In FY 2008, HRSA monitored 940 projects worth $691 million for health care and health-related
facilities to meet their design, construction and equipment needs. Congress designates each of
the awardees on an individual basis.

=== Compensation programs ===

==== National Vaccine Injury Compensation Program (VICP) ====

Most people who get vaccines have no serious problems. However, vaccines, like any medicines, can cause serious problems — such as severe allergic reactions — on certain rare occasions. In those cases, the National Vaccine Injury Compensation Program provides compensation to people who are found to be injured or killed by certain vaccines, or who have experienced certain medical events within a certain time of receiving such vaccines, irrespective of proof of causation.

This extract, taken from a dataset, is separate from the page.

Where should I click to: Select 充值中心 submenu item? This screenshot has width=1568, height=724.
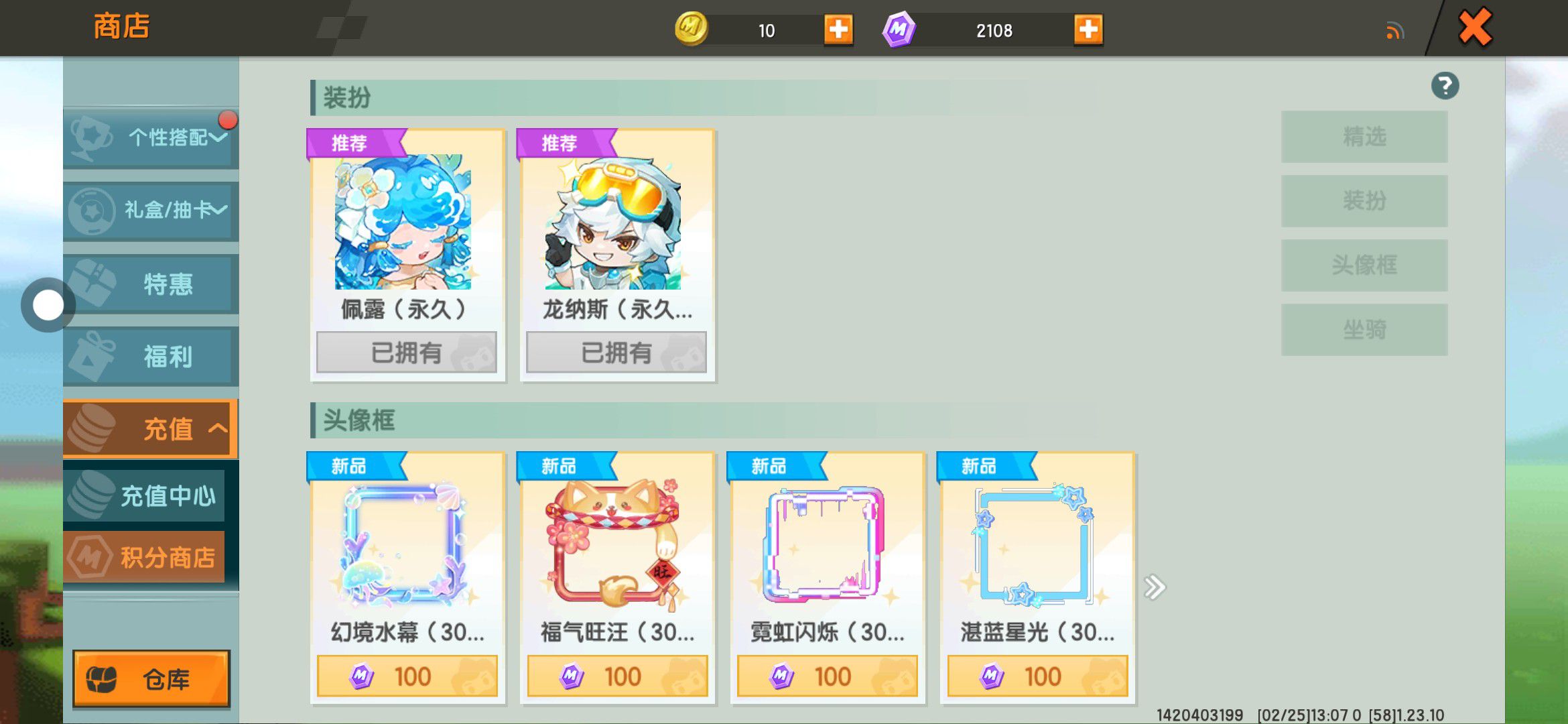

Since 1988, more than 2,200 families and individuals thought to have been injured by certain vaccines have been awarded over $1.8 billion through the National Vaccine Injury Compensation Program. The program seeks to encourage immunizations by assuring those few patients who experience side effects that they will be compensated.

==== Countermeasures Injury Compensation Program ====

Established by PREP Act, in the case of pandemic, epidemic, or other major security threat requiring a medical countermeasure, the CICP provides compensation to eligible individuals for serious physical injuries or death. Examples include:
- COVID-19
- Marburg
- nerve agents and certain insecticides (organophosphorus and/or carbamate)
- 2009 A/H1N1 pandemic
- Zika
- Ebola
- smallpox
- anthrax
- botulism
- acute radiation syndrome and sequela

== History ==
The Healthcare Systems Bureau ultimately traces back to four divisions of the U.S. Public Health Service (PHS) created in the late 1940s as part of the creation of its Bureau of State Services (BSS) and Bureau of Medical Services (BMS) units.

Within BSS, the Division of Public Health Education and Division of State Grants were created in 1949. In 1954, these were merged into the Division of General Health Services, which became the Division of Community Health Practice around 1960. During the PHS reorganizations of 1966–1973, it was renamed the Community Health Service.

Separately, the Division of Hospital Facilities was formed in BSS in 1946, and the Division of Health Facilities Construction was established in BMS in 1947. In 1955, these merged to form the Division of Hospital and Medical Facilities in BMS. During the PHS reorganizations of 1966–1973, it was renamed the Health Facilities Planning and Construction Service. This division's function was to fund construction of hospitals by the states through the Hill–Burton Act, and research into effective utilization of hospital facilities.

At the end of the reorganizations in 1973, these were merged into the Bureau of Health Resources Development within the new Health Resources Administration. It became the Office of Special Programs in 1997, and the Healthcare Systems Bureau in 2004.